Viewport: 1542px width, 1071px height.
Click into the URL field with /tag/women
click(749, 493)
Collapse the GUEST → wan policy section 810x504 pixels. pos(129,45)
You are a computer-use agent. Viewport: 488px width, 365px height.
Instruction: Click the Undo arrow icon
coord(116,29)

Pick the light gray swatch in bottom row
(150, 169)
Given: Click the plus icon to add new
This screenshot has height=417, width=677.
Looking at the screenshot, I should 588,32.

* * *

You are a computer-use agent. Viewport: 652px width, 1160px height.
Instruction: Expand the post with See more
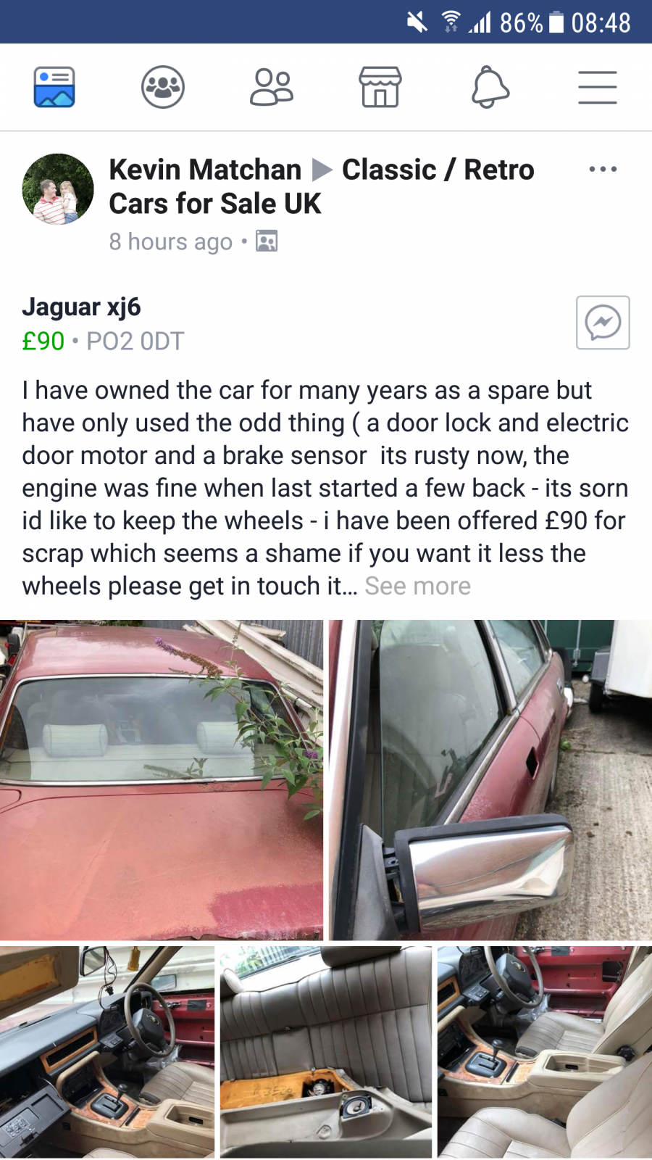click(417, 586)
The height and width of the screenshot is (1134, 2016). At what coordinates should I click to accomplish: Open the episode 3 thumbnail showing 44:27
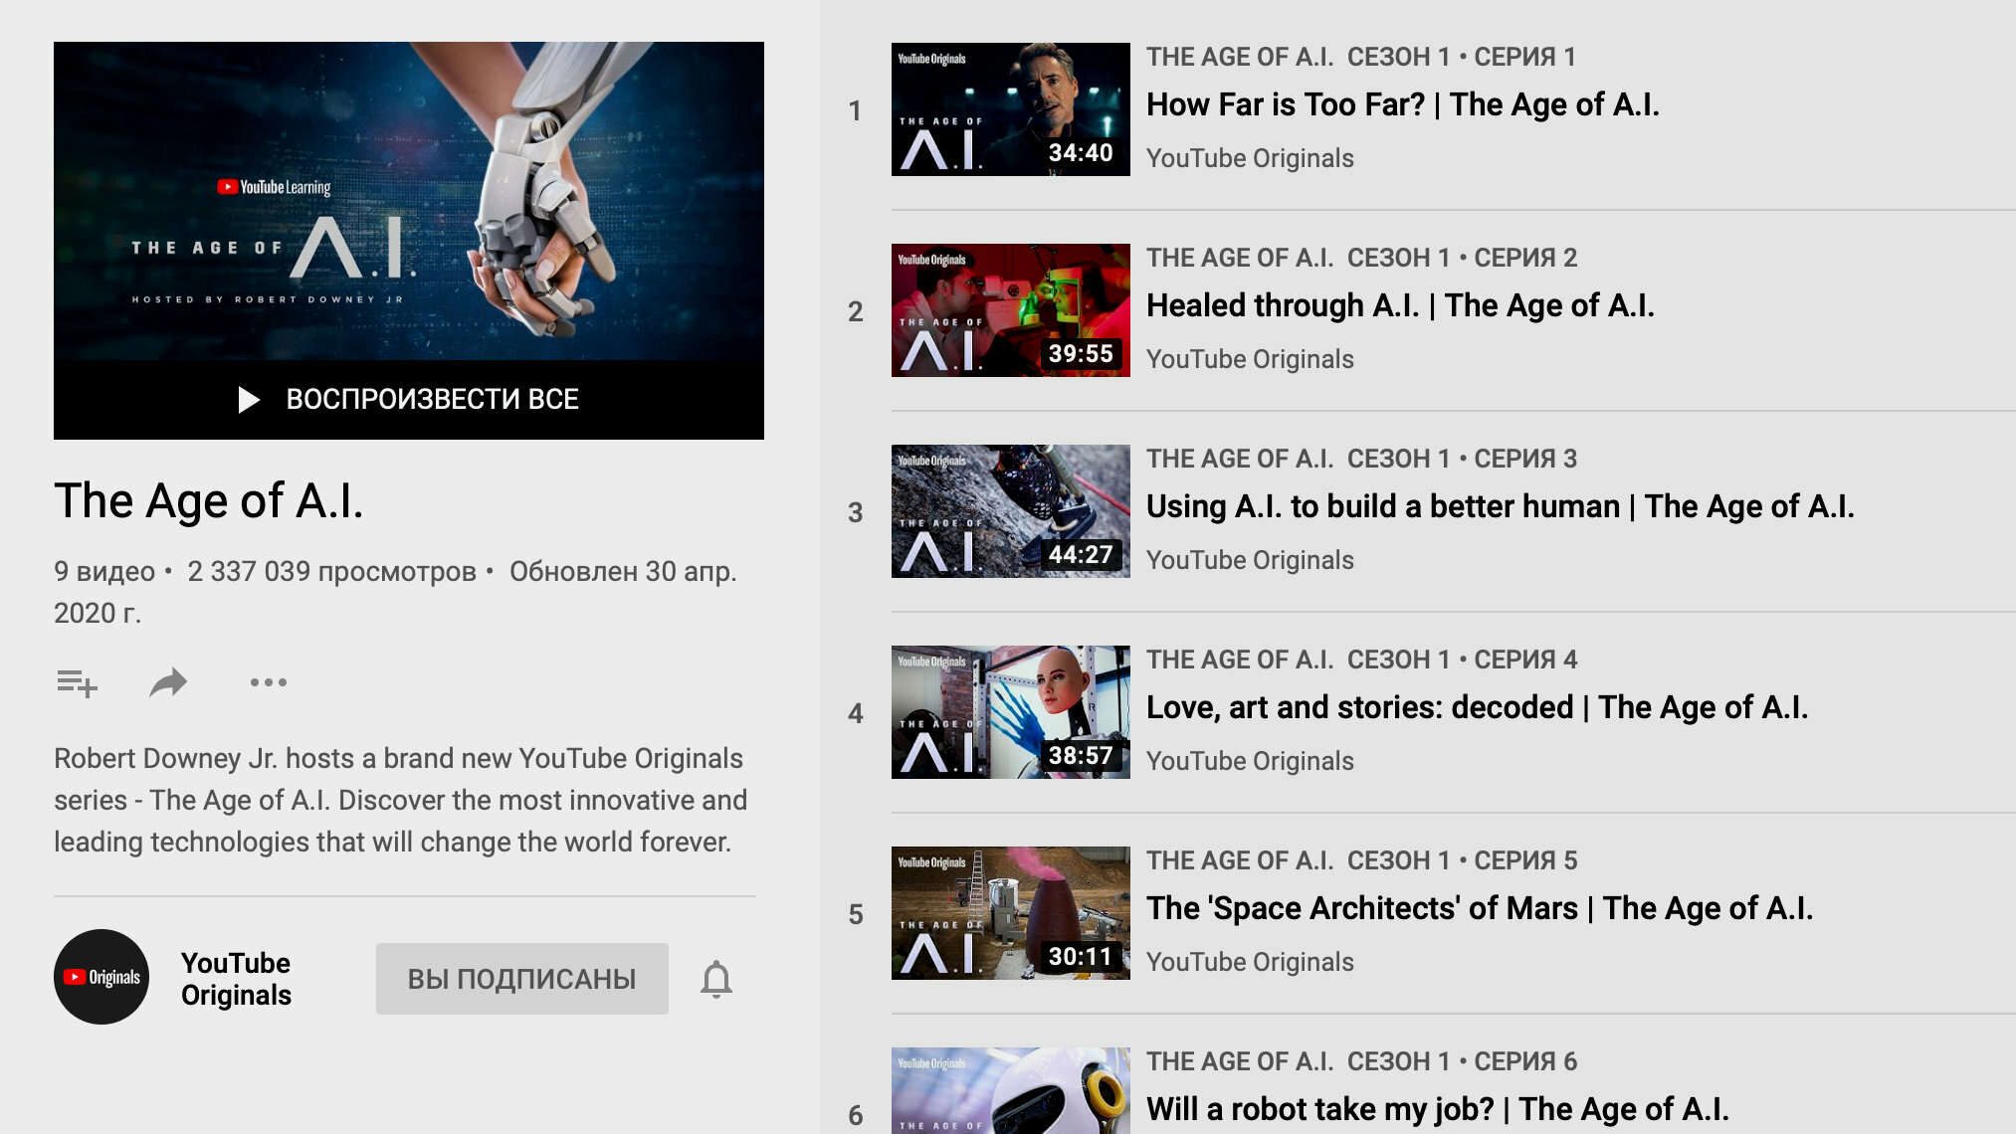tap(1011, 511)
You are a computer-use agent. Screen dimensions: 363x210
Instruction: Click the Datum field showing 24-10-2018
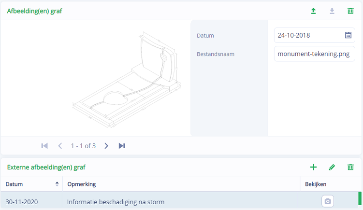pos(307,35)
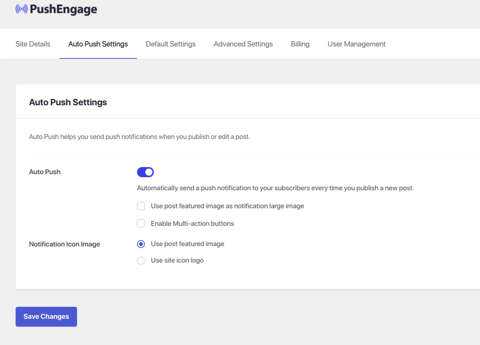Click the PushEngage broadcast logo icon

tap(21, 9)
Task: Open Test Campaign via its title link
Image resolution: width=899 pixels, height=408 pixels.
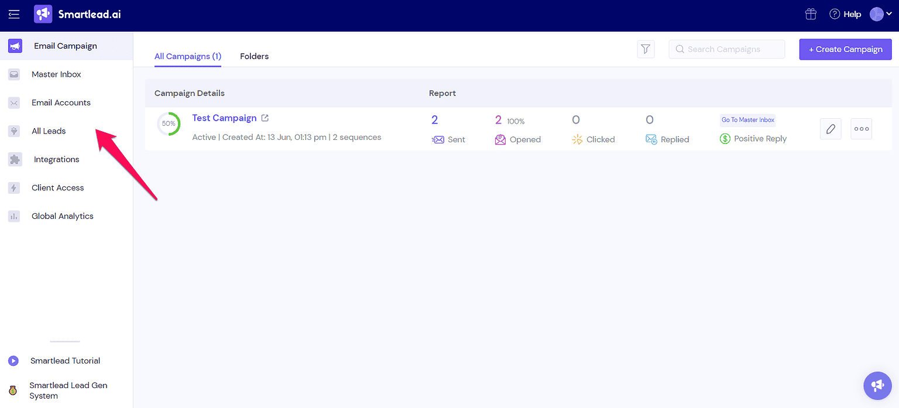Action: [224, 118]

==

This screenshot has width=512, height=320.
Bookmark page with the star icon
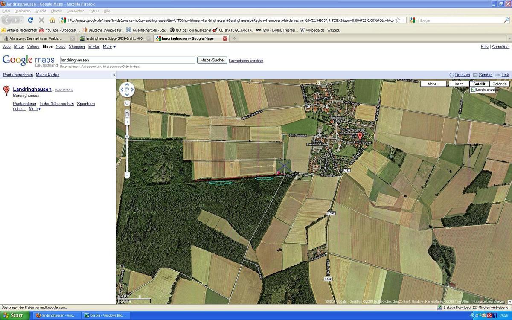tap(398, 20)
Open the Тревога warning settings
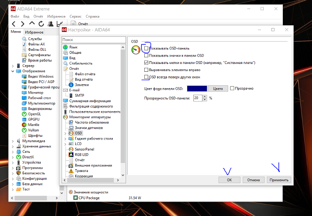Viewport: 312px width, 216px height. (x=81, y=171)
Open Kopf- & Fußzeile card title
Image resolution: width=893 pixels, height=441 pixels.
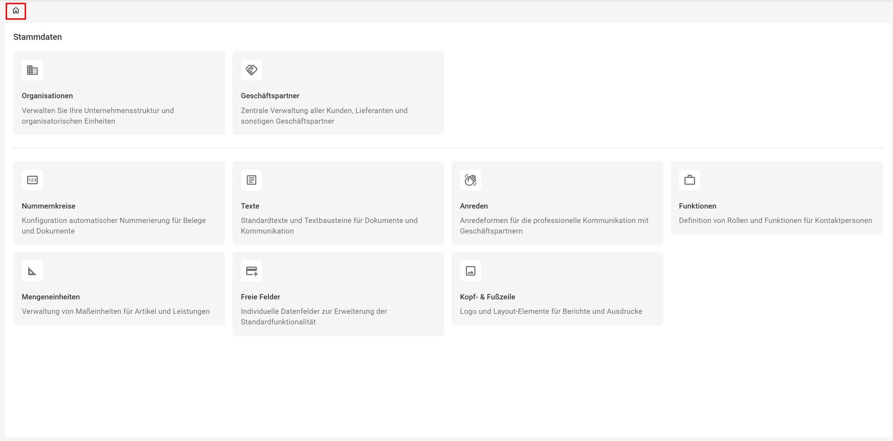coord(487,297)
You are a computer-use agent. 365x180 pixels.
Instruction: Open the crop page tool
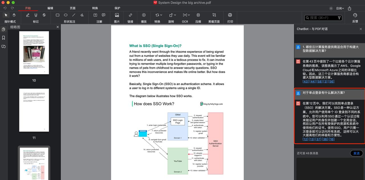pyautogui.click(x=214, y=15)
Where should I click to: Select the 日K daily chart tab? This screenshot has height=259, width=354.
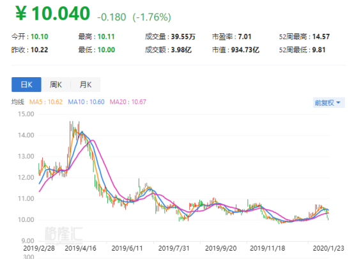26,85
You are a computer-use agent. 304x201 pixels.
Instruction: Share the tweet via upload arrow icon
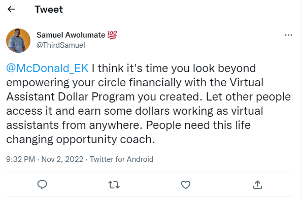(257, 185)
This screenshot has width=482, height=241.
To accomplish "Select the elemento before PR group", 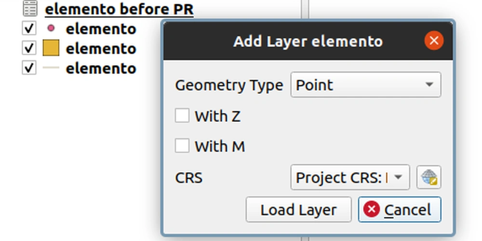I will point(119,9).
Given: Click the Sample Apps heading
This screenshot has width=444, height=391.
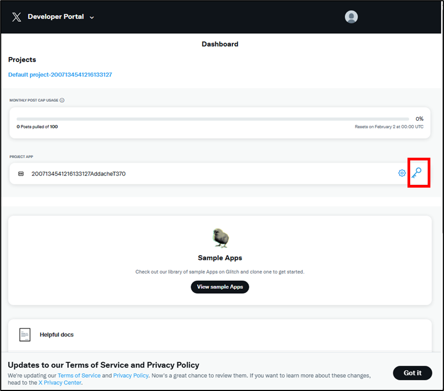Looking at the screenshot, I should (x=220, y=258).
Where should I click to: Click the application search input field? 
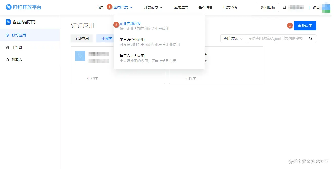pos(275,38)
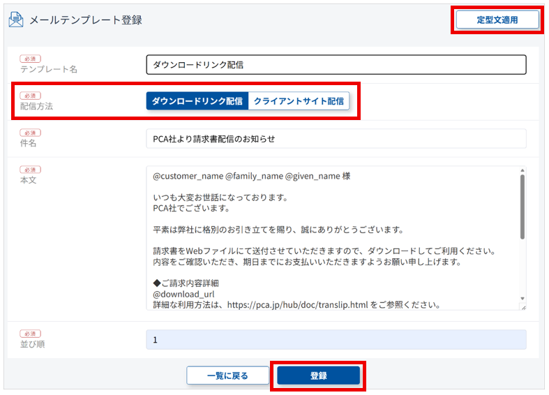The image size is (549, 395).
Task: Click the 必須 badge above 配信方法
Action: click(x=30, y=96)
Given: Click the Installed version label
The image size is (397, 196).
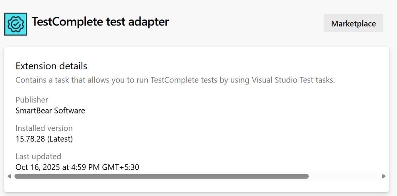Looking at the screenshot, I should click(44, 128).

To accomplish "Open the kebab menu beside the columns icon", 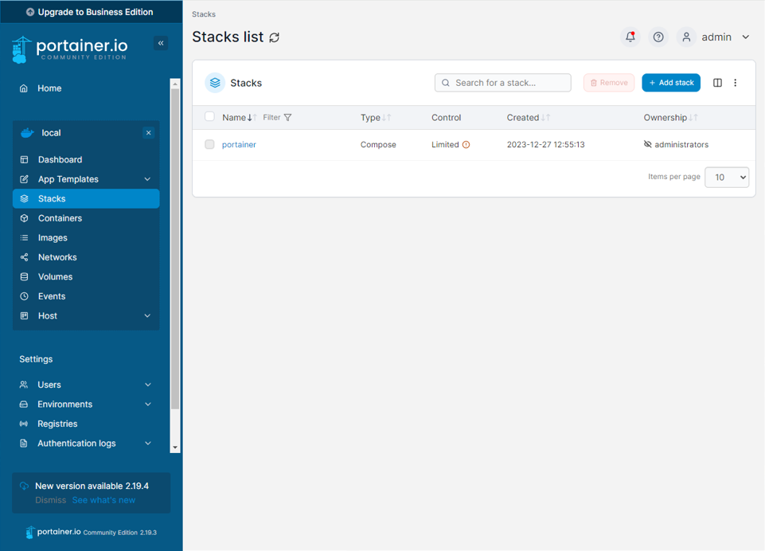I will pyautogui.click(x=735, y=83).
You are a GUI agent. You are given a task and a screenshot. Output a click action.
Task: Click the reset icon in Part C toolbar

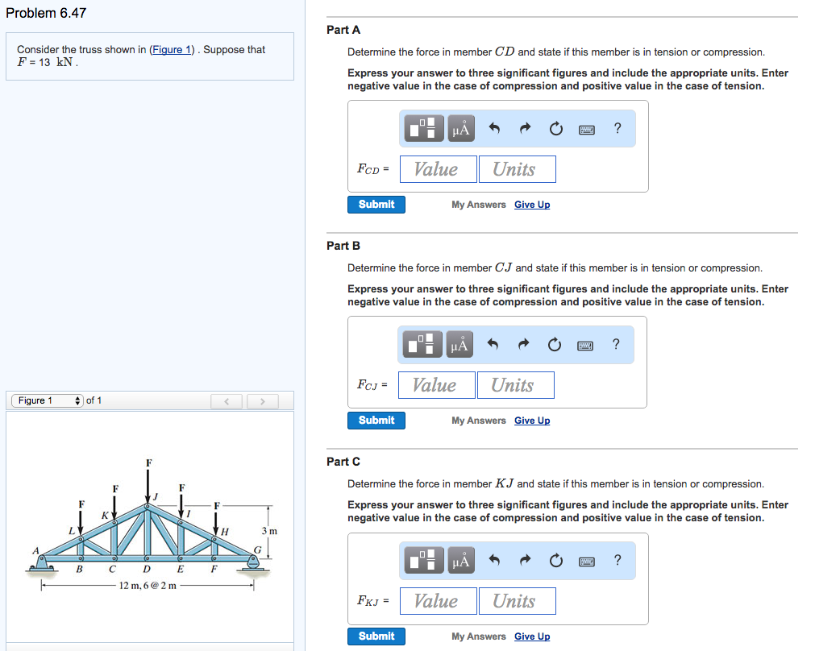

▶ What needs to be done:
Copy out each line of the records where the word "title" appears.

▶ Answer:
Task: Open Test Campaign via its title link
Open Kopf- & Fußzeile card title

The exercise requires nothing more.